Monday, Apr. 06, 1931
Kookaburra Finance
Fond and normal though he is as a grandfather, strange as the ways of the Kookaburra* are the financial maneuvers of Premier John Thomas Lang of New South Wales, eccentric Laborite. Weeks ago he proposed to fatten the flabby treasury of his province by issuing "turnip money," i.e. paper money secured not by gold, but by the natural wealth of the country, turnips, mutton, wheat, etc. (TIME, Feb. 23). Dissuaded from this he next proposed that Australia should insist that Great Britain give her as favorable terms of debt settlement as Great Britain had received from the U. S. Last week he went further. On April 1, New South Wales must pay certain bondholders in Britain and the U. S. $4,273,140 in interest. Still riled by what he considers Britain's exorbitant interest charges, Laborite Lang suddenly announced that the State would not pay the $3,646,255 owing to British bondholders, but would pay U. S. holders of the same bonds the $626,885 due them.
There was no surer way of rousing rage. Australians disagree among themselves about almost everything (State jealousy has given the Dominion three separate railway gauges) but they have in common a grand wholehearted despisal of anything and everything to do with the U. S.
"They are paying the foreigner first!" shouted Canberra M. P.'s last week.
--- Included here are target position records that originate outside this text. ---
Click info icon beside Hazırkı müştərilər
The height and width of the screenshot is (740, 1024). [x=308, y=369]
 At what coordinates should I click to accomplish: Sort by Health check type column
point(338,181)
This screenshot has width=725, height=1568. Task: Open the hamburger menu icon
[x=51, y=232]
Dominion Prime Minister James Henry Scullin, more tactful, opined that "the impending default by New South Wales will undoubtedly have a detrimental effect on the good name of the Australian people and on their credit as a nation."
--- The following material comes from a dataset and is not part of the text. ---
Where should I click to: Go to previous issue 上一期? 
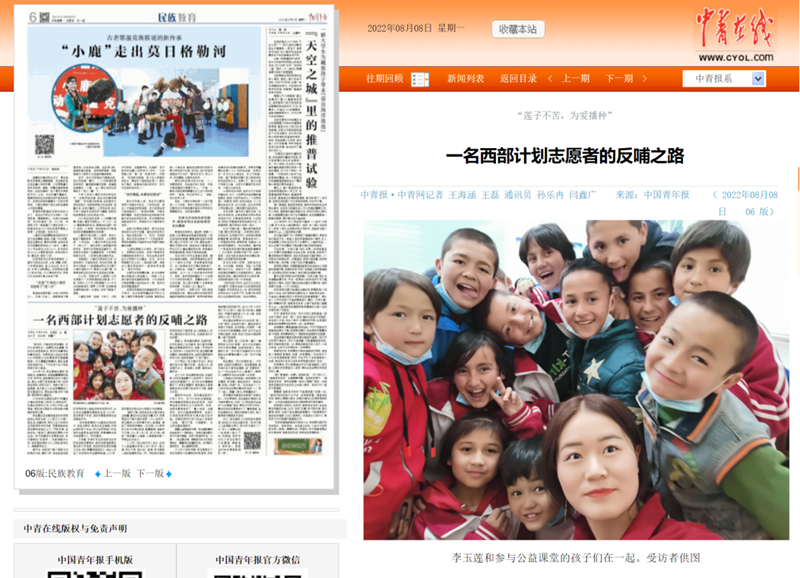click(x=575, y=79)
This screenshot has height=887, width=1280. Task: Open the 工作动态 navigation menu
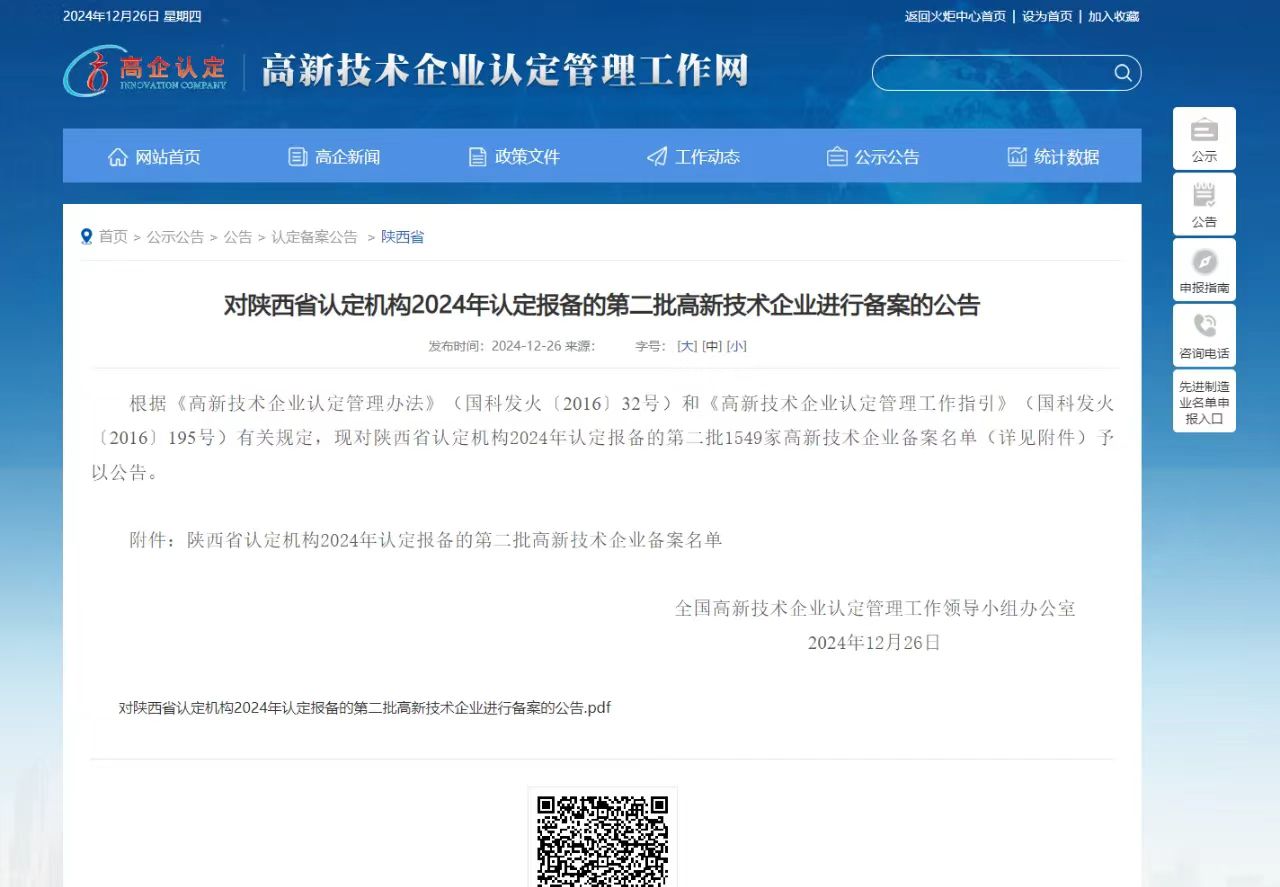click(694, 157)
London papers headlined LANG'S MAD DECISION. "Lang has been as bad as his word," said the Manchester Guardian. In the House of Commons, Dominion Secretary Thomas announced that he had received "a most painful surprise." Although U. S. payments were promised, New South Wales bonds dropped on Wall Street from 62 1/2 to 56. Outraged Australians talked darkly of putting the whole state under martial law. Members of the Commonwealth Parliament from northern New South Wales and the Riverina district threatened, like Yancey of Alabama,* to secede.
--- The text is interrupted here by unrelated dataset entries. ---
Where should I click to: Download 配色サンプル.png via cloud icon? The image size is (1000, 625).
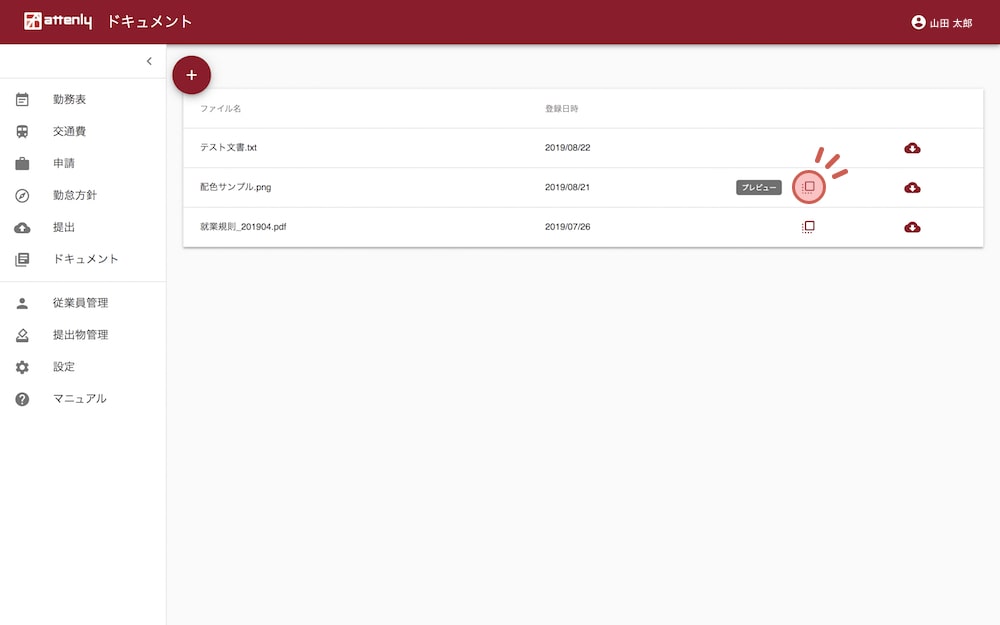tap(912, 188)
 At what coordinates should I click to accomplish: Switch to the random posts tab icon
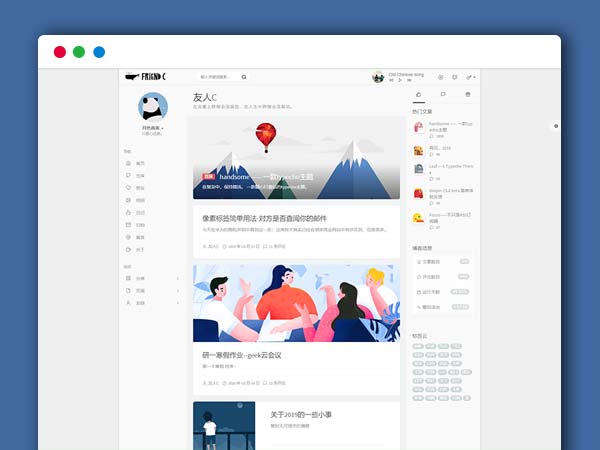click(467, 95)

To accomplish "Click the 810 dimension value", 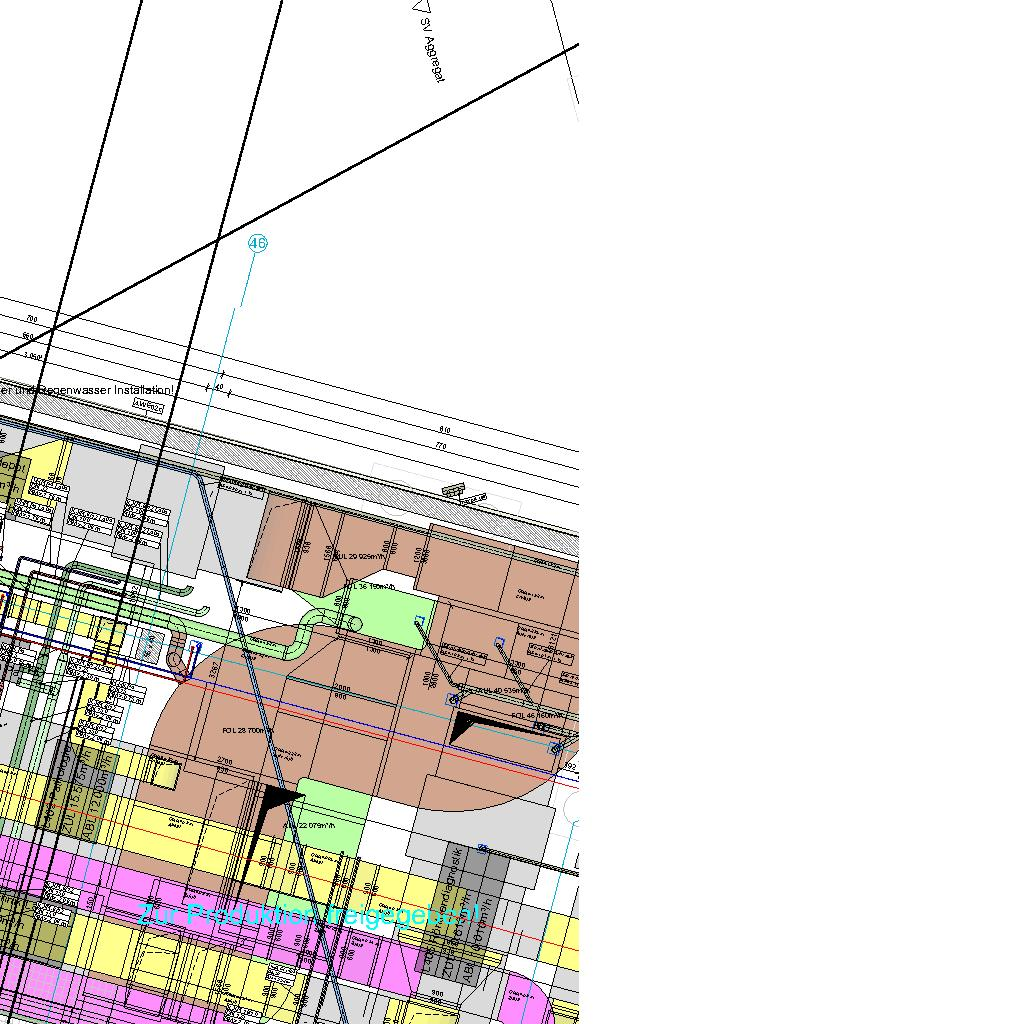I will (x=444, y=430).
The Dominion Government, alarmed at the prospect, quickly arranged with London to pay $3,500,000 should Premier Lang really default. London bankers announced that ample Dominion funds were already on deposit in London to do this.
*The Kookaburra, or laughing jackass, is a sharp-beaked Australian kingfisher that kills and swallows snakes, laughs raucously.
*William Lowndes Yancey, pre-Civil WarRepresentative from Alabama, one of the loudest and earliest U. S. secessionist.